US researchers develop portable genetic analysis device.

US researchers develop portable genetic analysis device.

US researchers have developed a portable genetic analysis device which they hope will enable medical staff to make rapid and specific diagnoses of disease pathogens and select antibiotics more effectively. With superbugs invading our hospitals, primarily because of blanket antibiotic use, the device comes at a key time.

The team from the University of California, Berkeley, US, combined microchip PCR (polymerase chain reaction) amplification with capillary electrophoresis (CE) separation in a glass wafer sandwich the size of a microscope slide. The PCR chamber and CE channels are etched onto one glass substrate while a second contains a resistance-temperature detector and heater. According to Richard Mathies, who led the research team, the prototype device is only the size of a shoebox and weighs 10 kg.

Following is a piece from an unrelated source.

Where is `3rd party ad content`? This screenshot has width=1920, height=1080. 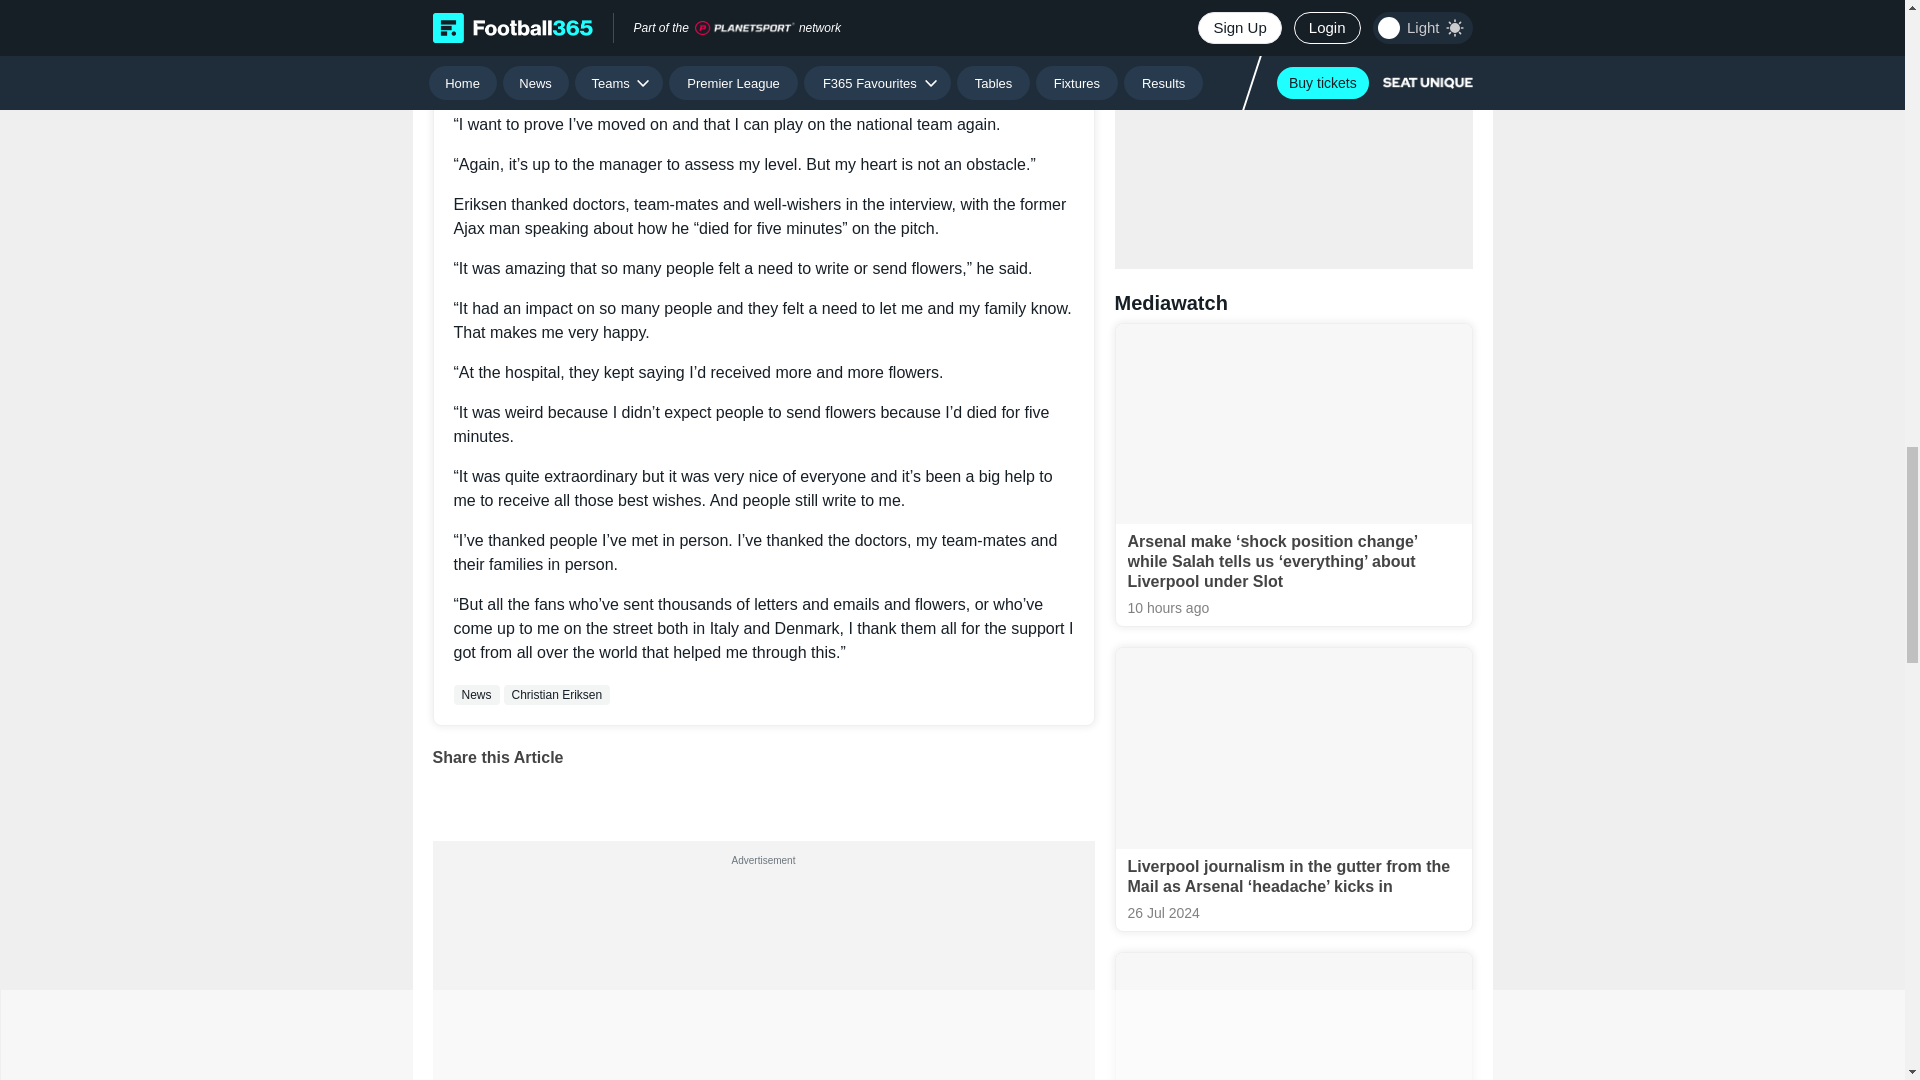
3rd party ad content is located at coordinates (1294, 118).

In tests on three different strains of Escherichia coli and on Staphylococcus aureus the device detected the serotype and pathogenic status of cells simultaneously in as little as 30 minutes. This takes it a leap ahead of standard techniques which are far slower and which can detect only one or the other of these characteristics. Now that they have tested the feasibility of the device, the researchers are working on smaller reactors and are using specific capture and concentration chambers ’to extend the dynamic range and concentration limit of detection’.

Mathies expects to be able to reduce the size and mass of the device by more than 75 per cent. He predicts that ’with such a portable system it will be possible to perform point-of-care analyses for the detection of pathogens and infectious disease as well as their genotyping’. He hopes that, armed with this information, healthcare workers will be able to administer the correct antibiotic. ’Such portable systems would also be useful in monitoring water and food supplies for contamination,’ adds Mathies.

The team is also adapting affinity capture methods with a view to using them to preconcentrate samples. According to Mathies, ’the methods that we have in mind would use antibodies for bacterial target capture and purification as the first stage of analysis. This process allows us to isolate minute amounts of bacterial pathogens from large volumes of contaminated material and purify away materials that might interfere with the assay’.